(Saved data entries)
------------------------------------------------------------
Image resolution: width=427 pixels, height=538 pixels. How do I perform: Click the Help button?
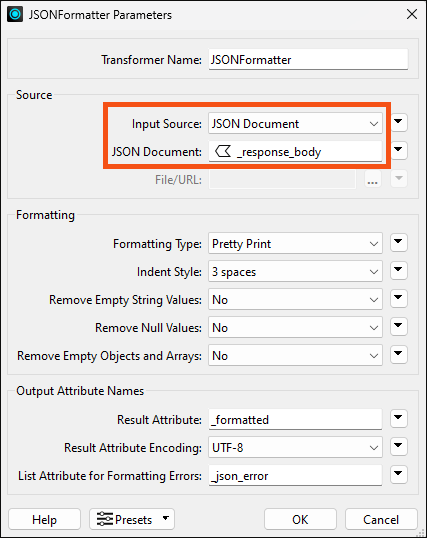44,519
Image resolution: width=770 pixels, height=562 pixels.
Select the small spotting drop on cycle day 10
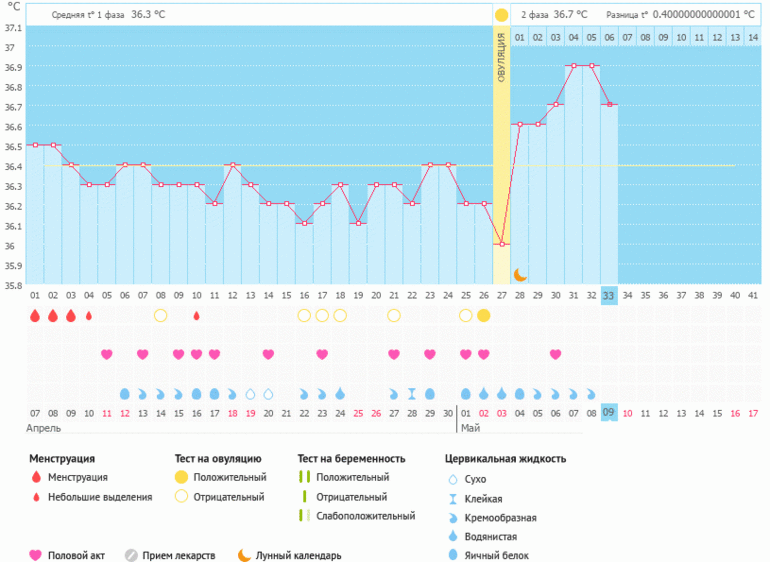[196, 315]
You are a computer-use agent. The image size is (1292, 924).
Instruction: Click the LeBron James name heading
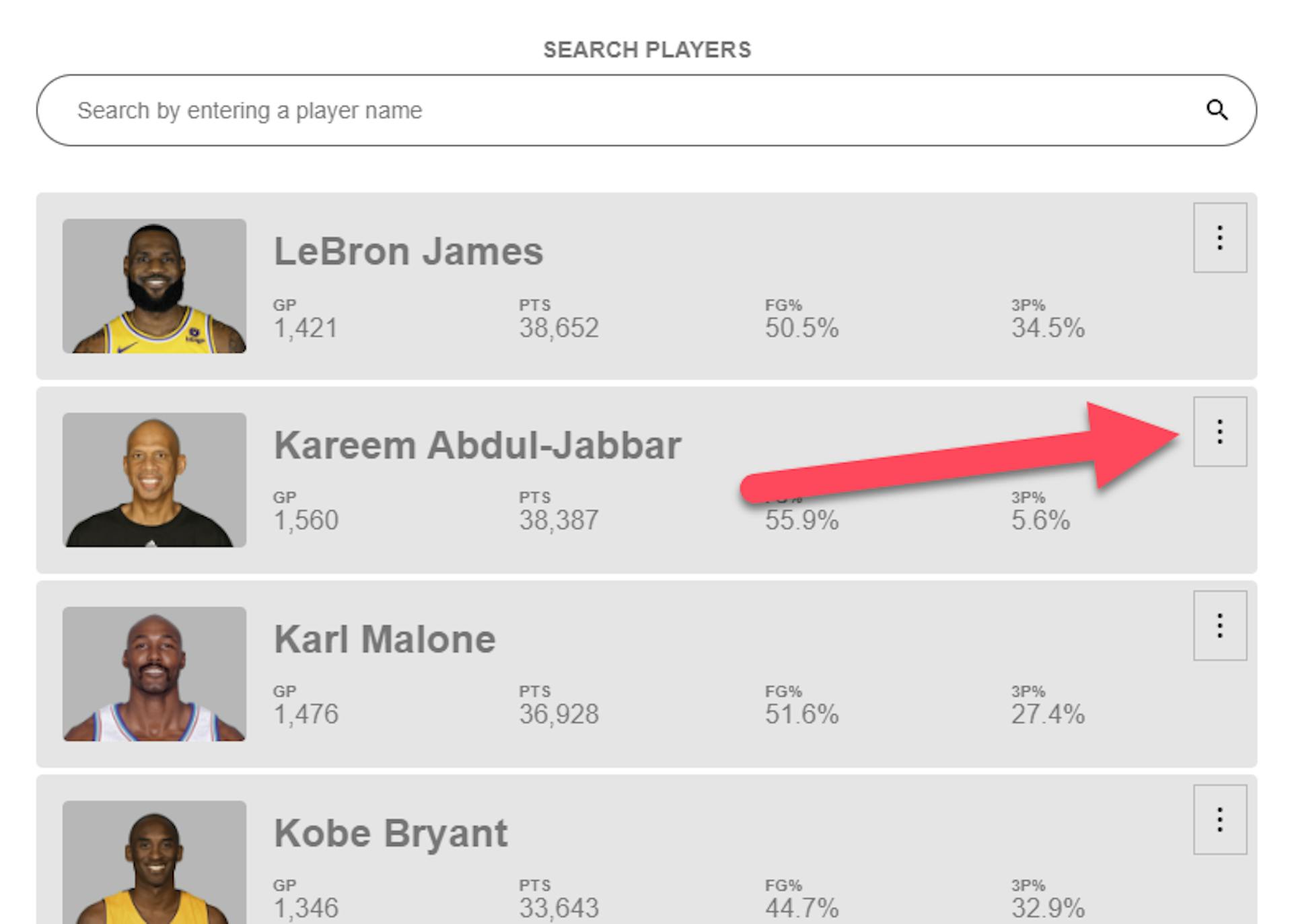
------------------------------------------------------------
# [AIM OF THE EXERCISE]
In the records above, find the line that contains "Image resolution: width=770", then write it out along with every line after it, exactly, through the last one. Leave the pictures out.

# [ANSWER TO THE EXERCISE]
Image resolution: width=770 pixels, height=562 pixels.
Select the small spotting drop on cycle day 10
[196, 315]
You are a computer-use agent. The image size is (1292, 924).
Instruction: Click the LeBron James name heading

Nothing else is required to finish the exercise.